## Exercise description:
Set the data down again so that every line matches exactly.
[Start of section]
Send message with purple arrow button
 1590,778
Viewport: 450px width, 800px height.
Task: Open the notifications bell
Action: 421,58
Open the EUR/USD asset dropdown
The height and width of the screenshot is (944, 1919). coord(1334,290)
[End of section]
## Answer space:
Send message with purple arrow button
 1590,778
Viewport: 450px width, 800px height.
Task: Open the notifications bell
Action: 421,58
Open the EUR/USD asset dropdown
The height and width of the screenshot is (944, 1919). coord(1334,290)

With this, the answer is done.